___ Input data ___

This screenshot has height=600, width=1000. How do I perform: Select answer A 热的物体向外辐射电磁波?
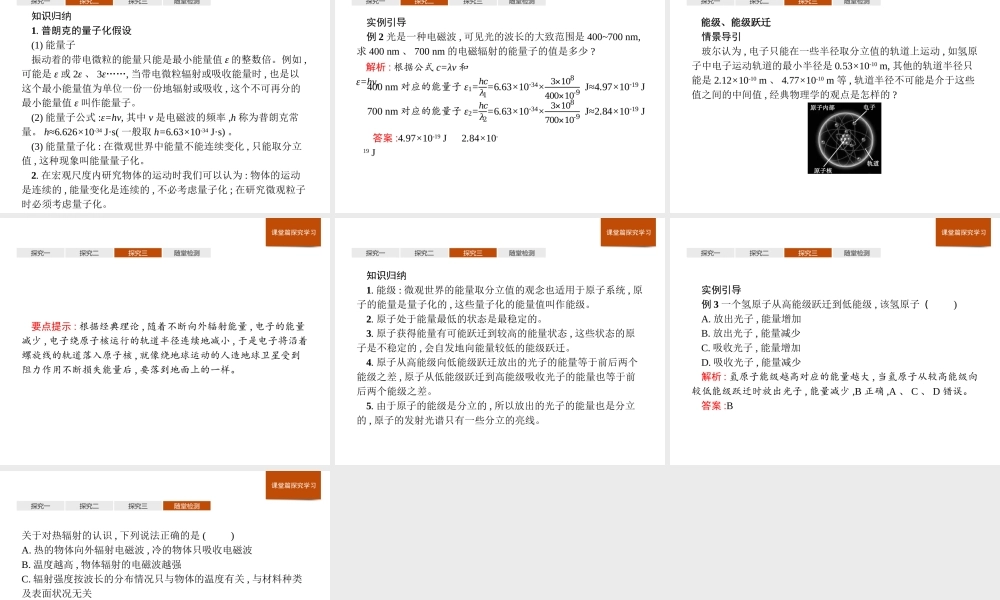137,550
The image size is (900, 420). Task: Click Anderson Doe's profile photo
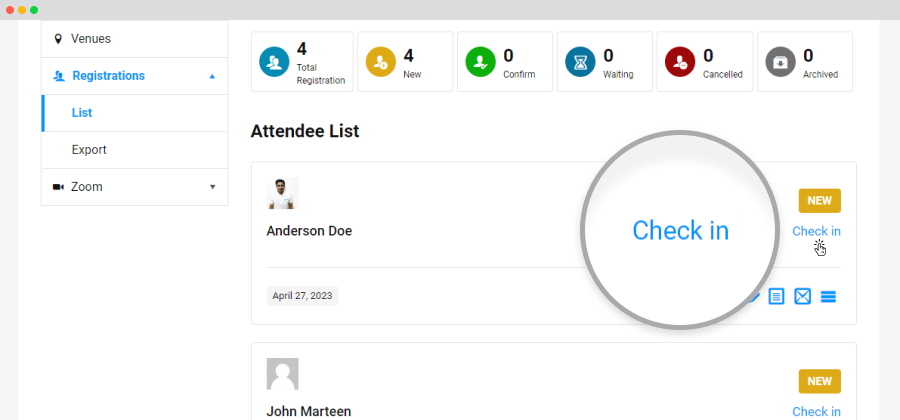282,193
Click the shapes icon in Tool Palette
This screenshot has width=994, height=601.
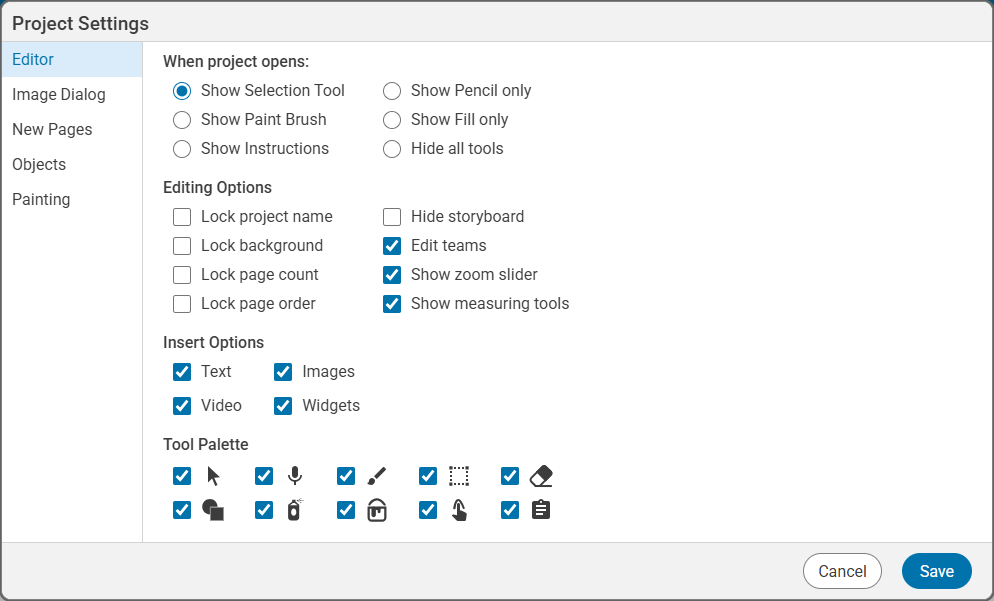213,510
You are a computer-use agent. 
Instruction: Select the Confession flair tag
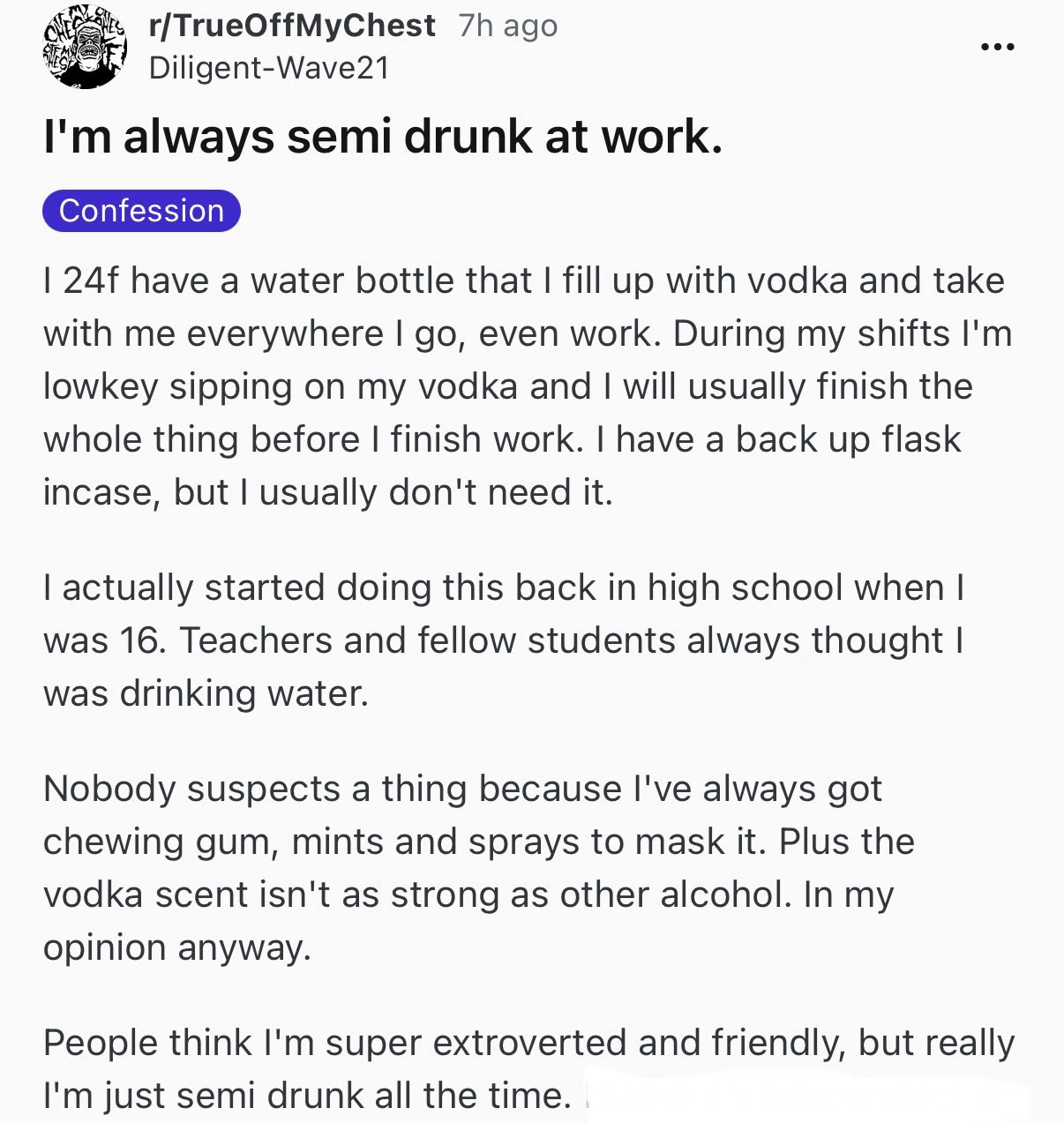click(x=141, y=211)
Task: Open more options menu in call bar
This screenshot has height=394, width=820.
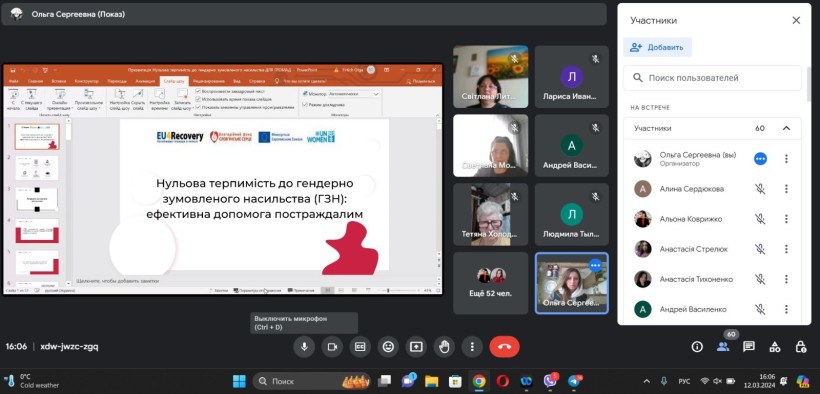Action: tap(472, 347)
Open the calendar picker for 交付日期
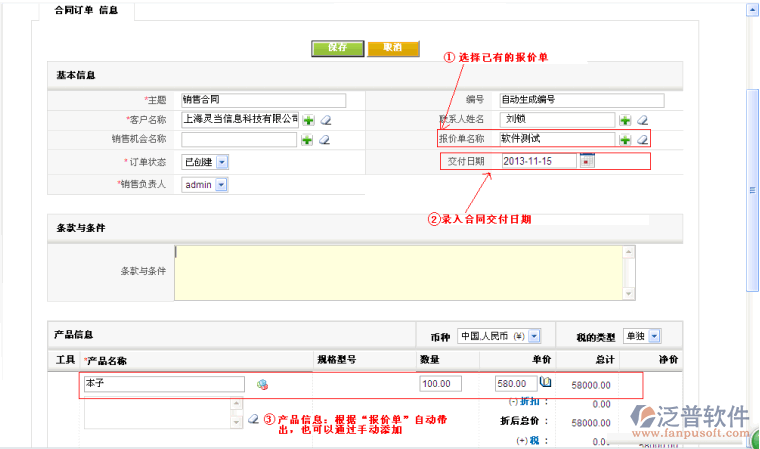 587,161
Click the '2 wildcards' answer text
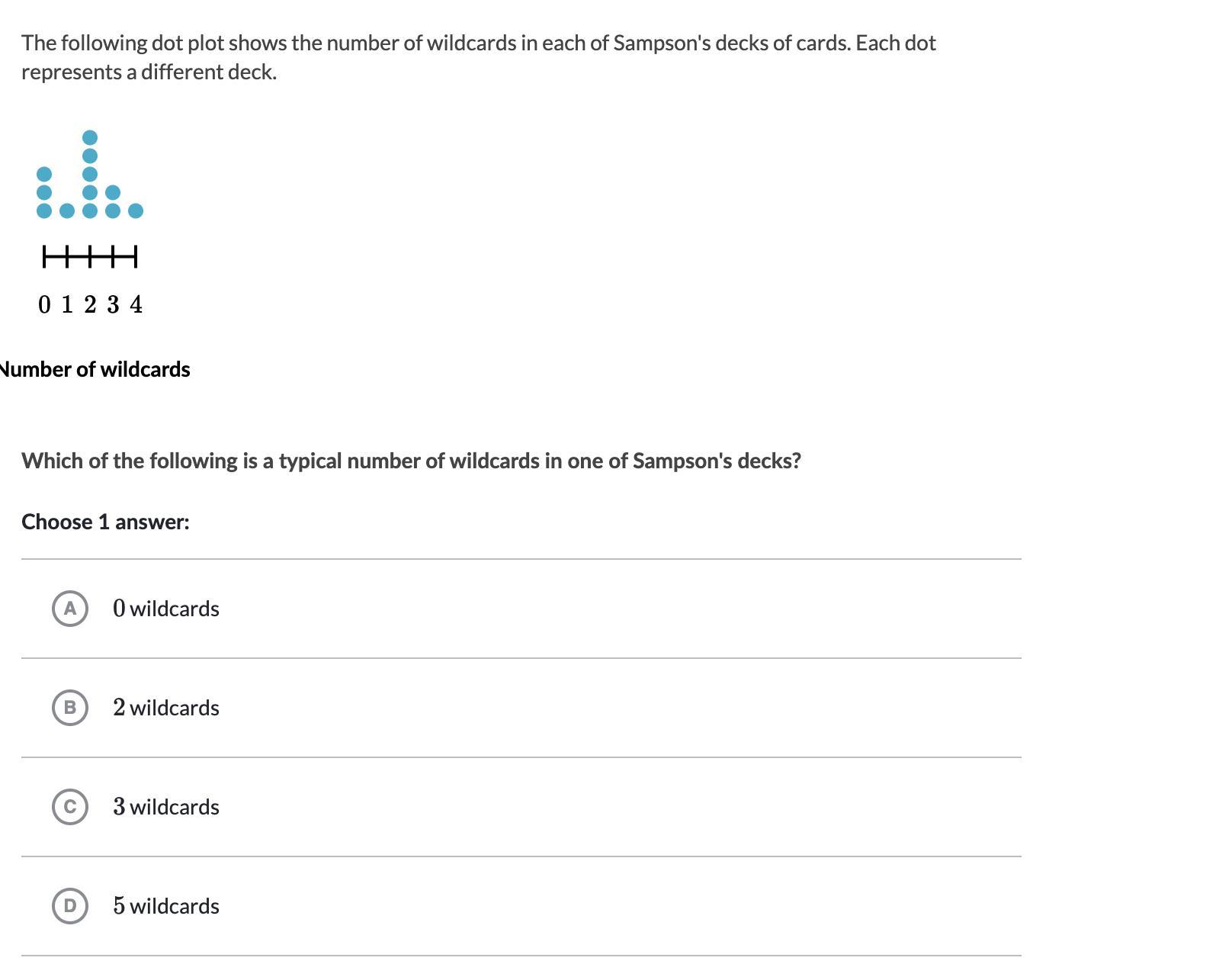The height and width of the screenshot is (964, 1232). tap(166, 708)
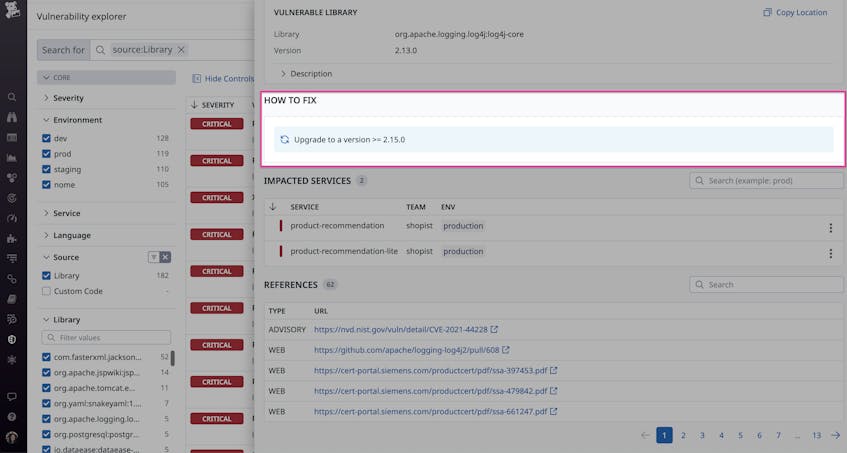Uncheck the dev environment checkbox

[46, 138]
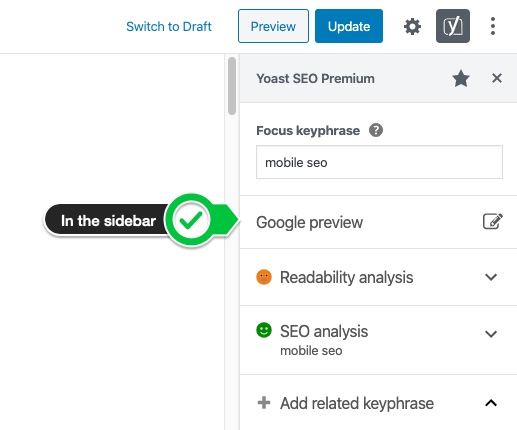Viewport: 517px width, 430px height.
Task: Open the SEO analysis section label
Action: [x=324, y=331]
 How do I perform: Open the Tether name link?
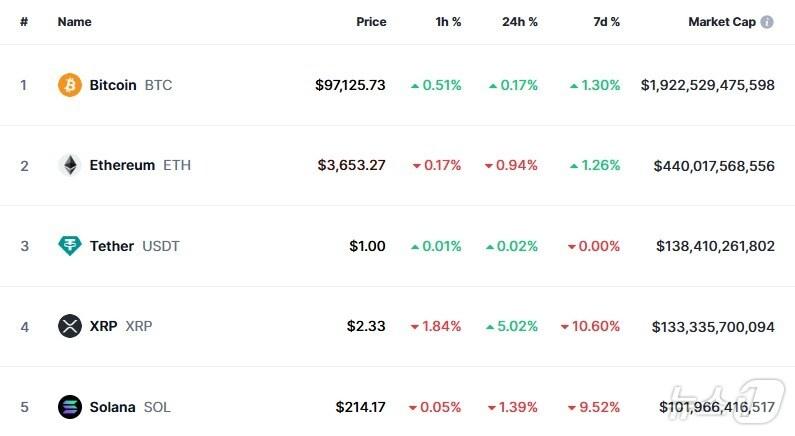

___

# What to work on:
Return every line shown above without changing a word, and skip the pictures.

# Written response:
This screenshot has height=600, width=1000. How do I perform: Select answer A 热的物体向外辐射电磁波?
137,550
The image size is (900, 420). Task: Click Anderson Doe's profile photo
282,193
Click the shapes icon in Tool Palette
This screenshot has width=994, height=601.
213,510
You are a computer-use agent. 
Instruction: Select the Confession flair tag
click(x=141, y=211)
Task: Open more options menu in call bar
This screenshot has height=394, width=820.
Action: tap(472, 347)
Open the calendar picker for 交付日期
 587,161
Click the '2 wildcards' answer text
The height and width of the screenshot is (964, 1232). tap(166, 708)
Uncheck the dev environment checkbox

[46, 138]
Viewport: 517px width, 430px height.
Task: Open the SEO analysis section label
Action: [x=324, y=331]
 How do I perform: Open the Tether name link?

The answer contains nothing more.